Unwind anytime with these three easy yoga poses by Jeanmarie Paolillo, instructor at YogaWorks NYC.
Twist in a chair
1. Sit sideways in a chair with your knees to one side.
2. Twist toward the back of the chair and put hands on armrests and gently twist toward your back hand.
3. Repeat on the other side.
“Twists are great for the digestive system as they help move everything through the body,” said Paolillo. “They also wring deoxygenated blood out of the organs and bring oxygenated blood in.”
Supta Baddha Konasana
1. Lie on your back with the soles of your feet together, and let your knees fall apart (you can prop each thigh or knee up with pillows for a longer, more restorative pose).
2. Rest your hands alongside you, palms face up or on your stomach.
3. Stay and breathe for several minutes.
“This lengthens the front of the body, and gives room to the organic body. In doing so, [the pose] allows the organs to do their work,” Paolillo said.
Bent legs up the chair
1. Lie on your back with your calves resting on the seat of a chair so that the knees are bent. With the legs elevated, the lower back can soften and deeply release.
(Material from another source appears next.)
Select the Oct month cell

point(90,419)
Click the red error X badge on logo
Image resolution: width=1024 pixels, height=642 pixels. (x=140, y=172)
“This pose releases the lower back as the weight of gravity descends the legs into the hip socket,” said Paolillo.
“Also, all of the restorative poses allow for a deep release of the muscles and a de-stressing of the nervous system. And, importantly, stress is directly related to issues of digestion and the work of the organic body. So, the less stress, the less the body has to fight against its own natural processes!”